グラフの形状で見ると微笑んだ口元にみえることから「スマイルグラフ」と呼ばれる。
→これはストアドバリュー(蓄積価値)によるものでノートに保存している情報量が増えるほど、アクセス頻度も増加する傾向にある。
(成功しているデジタルプロダクトに多く共通している)

(他にもリテンションの計測やコホートの定義などの分析方法が紹介されていましたが、詳細は割愛)

8.収益化をハックする

顧客が求めるベネフィットの追求や価格の最適化について詳しく解説。
ビットトレンドが実際にユーザーに実施した施策
1(あまり欲しくない)〜7(とても欲しい)の7段階で新機能に関するアンケートを実施。
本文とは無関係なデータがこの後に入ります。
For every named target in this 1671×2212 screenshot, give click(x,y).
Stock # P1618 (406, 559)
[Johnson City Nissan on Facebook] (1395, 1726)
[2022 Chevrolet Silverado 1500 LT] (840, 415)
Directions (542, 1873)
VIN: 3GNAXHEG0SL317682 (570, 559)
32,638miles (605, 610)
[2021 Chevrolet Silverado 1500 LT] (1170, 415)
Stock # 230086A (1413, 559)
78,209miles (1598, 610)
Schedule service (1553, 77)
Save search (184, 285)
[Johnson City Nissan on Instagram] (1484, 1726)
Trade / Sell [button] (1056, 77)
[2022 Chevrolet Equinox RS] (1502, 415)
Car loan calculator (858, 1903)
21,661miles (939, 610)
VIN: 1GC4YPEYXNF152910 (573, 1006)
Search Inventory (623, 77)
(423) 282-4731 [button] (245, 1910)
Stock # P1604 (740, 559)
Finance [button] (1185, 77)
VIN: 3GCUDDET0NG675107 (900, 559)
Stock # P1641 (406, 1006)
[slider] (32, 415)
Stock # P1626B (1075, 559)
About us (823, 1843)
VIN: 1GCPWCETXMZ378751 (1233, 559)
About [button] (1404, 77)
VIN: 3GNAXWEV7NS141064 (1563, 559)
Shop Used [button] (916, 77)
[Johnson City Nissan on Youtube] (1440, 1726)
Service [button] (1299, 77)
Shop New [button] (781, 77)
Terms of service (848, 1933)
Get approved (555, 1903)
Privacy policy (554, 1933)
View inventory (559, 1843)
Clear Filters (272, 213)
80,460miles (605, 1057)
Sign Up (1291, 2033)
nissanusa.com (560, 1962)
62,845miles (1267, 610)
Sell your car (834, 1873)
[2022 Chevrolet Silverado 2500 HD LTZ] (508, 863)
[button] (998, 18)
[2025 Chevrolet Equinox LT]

結果、アンケートで最も支持を集めた新機能によって収益を大きく伸ばした。

価格の最適化
アンケートで顧客に受け入れられそうな価格を推定する。

・この製品の価格がいくら以上なら、高すぎて買う気が起こらなくなりますか?
・この製品の価格がいくらまで下がれば、高くても買う気になりますか?
・この製品の価格がいくらまで下がれば、とてもお買い得だと思いますか?
・この製品の価格がいくらまで下がれば、安すぎて品質が不安になりますか?

このアンケートの回答から適正価格の範囲を割り出すことができる。
以下、Price Intelligentlyの参考ページ。

価格の相対性
以下の著書でも紹介されている有名な実験を紹介。

雑誌の購読申し込みページにて、3プランをMITの学生100人に提示してどのプランを選ぶか質問したところ、以下のような結果になった。

・デジタルプラン:$59/年 →16人
・雑誌プラン:$125/年 →0人
・雑誌+デジタルプラン:$125/年 →84人

また、雑誌プランを除いた2つのプランで再度質問したところ、低価格のデジタルプラン($59/年)が68人に急増した。
→中位価格があると選択肢の価値を比較しやすいため、デジタルプランが実質無料というお得感から高価格なプランを選びたくなる。
中位価格のパッケージは「デコイ(おとり)パッケージ」とも呼ばれ、顧客をより高価なプロダクトに誘導する手段になっている。

まとめ

参考になることが多すぎてまとめるのが大変でした。
自分の職種がカスタマーサクセスというものあって、6章以降の獲得から活性化→維持の流れは実際にトライしてみたいものが多かったです。

また、普段自分が利用するサービス(uberとかairbnb)の具体的な施策例や成長の過程を知ることができたことも良かったです。